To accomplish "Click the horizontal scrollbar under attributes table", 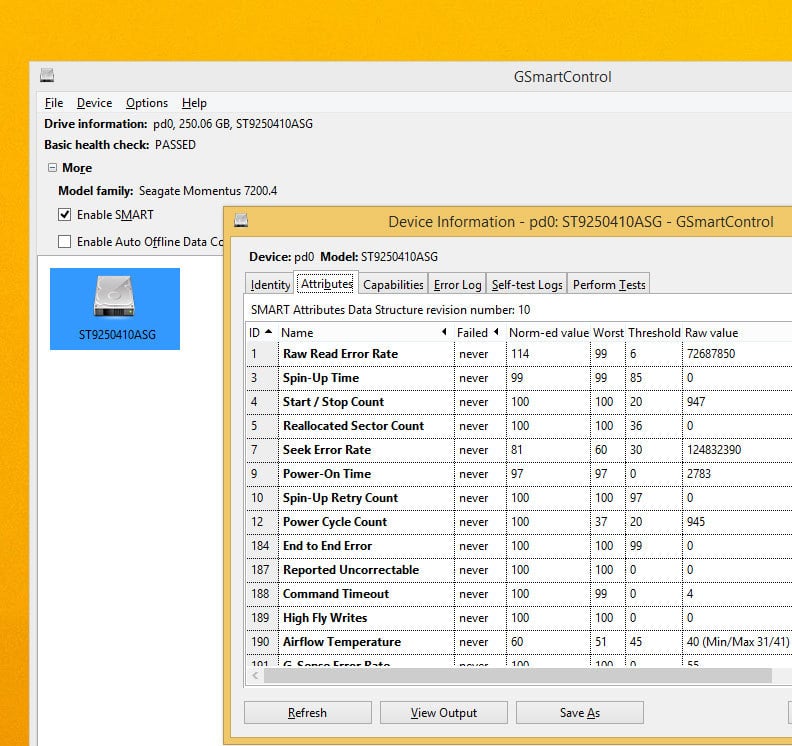I will [515, 676].
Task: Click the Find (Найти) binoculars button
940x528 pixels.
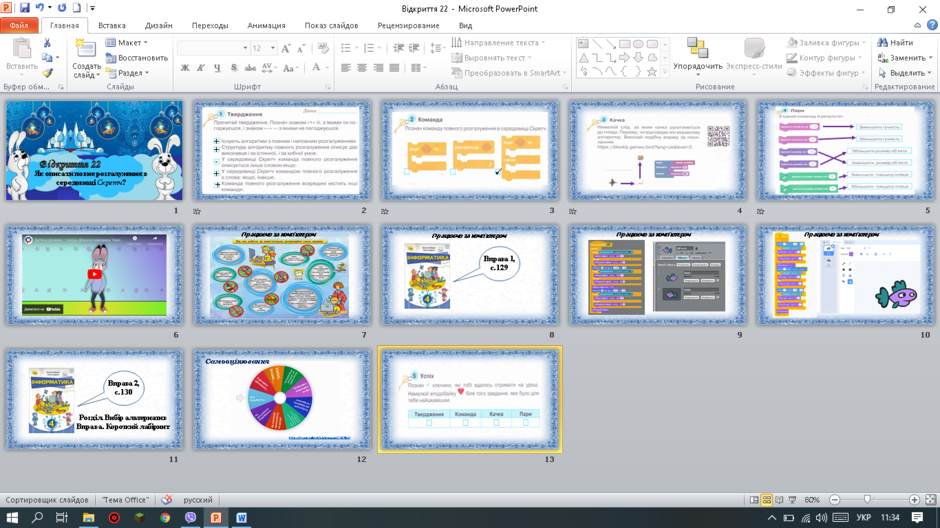Action: [895, 43]
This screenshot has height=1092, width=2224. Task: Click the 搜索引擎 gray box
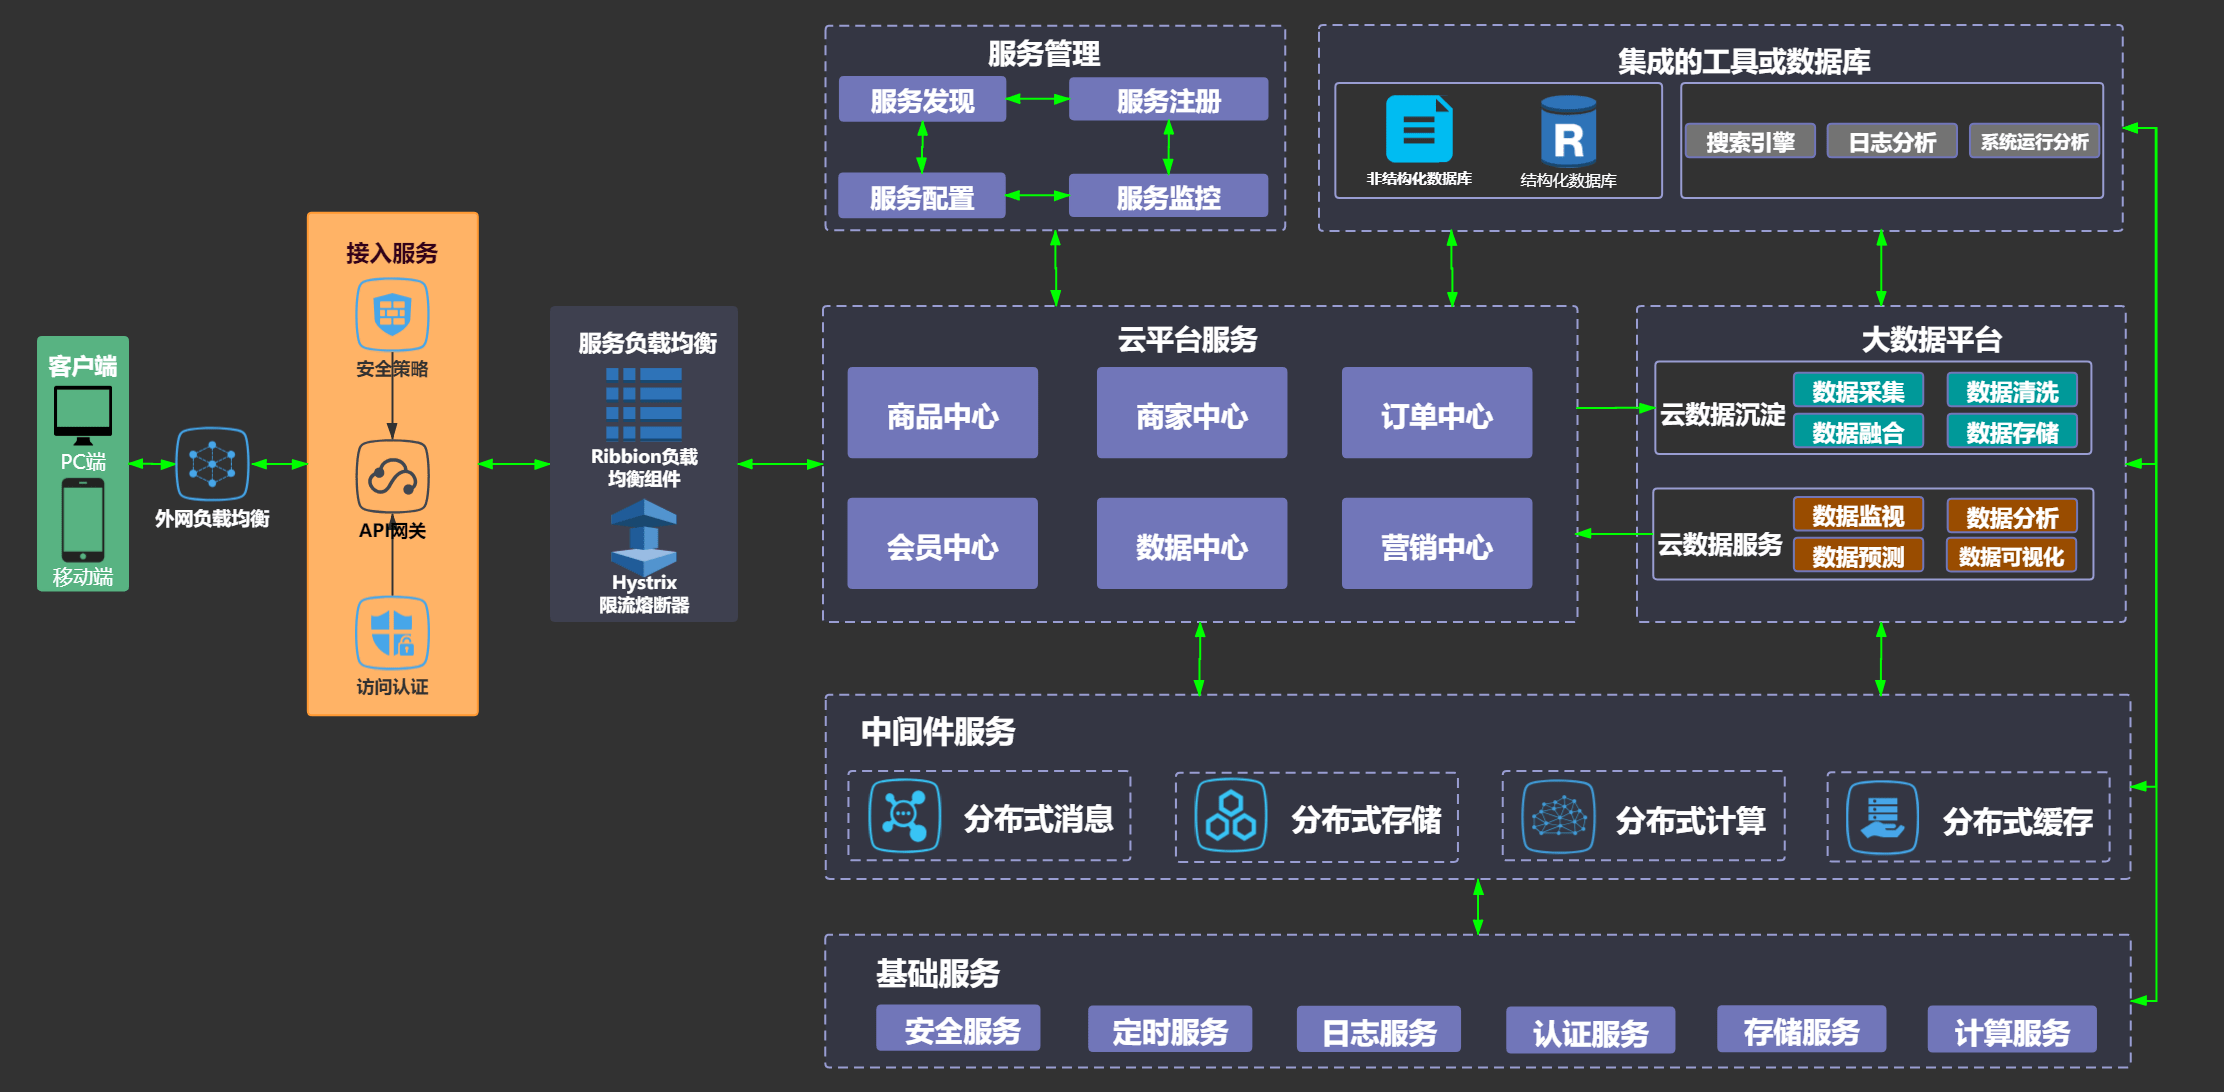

═══

PROBLEM TO WORK ON: Copy the entries from the line with "Task: Click the Find" through the end of the entries, substituting "magnifier" for "binoculars" and changing nothing else. Leave the pictures out.

TASK RESULT:
Task: Click the Find (Найти) magnifier button
940x528 pixels.
Action: [895, 43]
This screenshot has height=1092, width=2224. Task: Click the 搜索引擎 gray box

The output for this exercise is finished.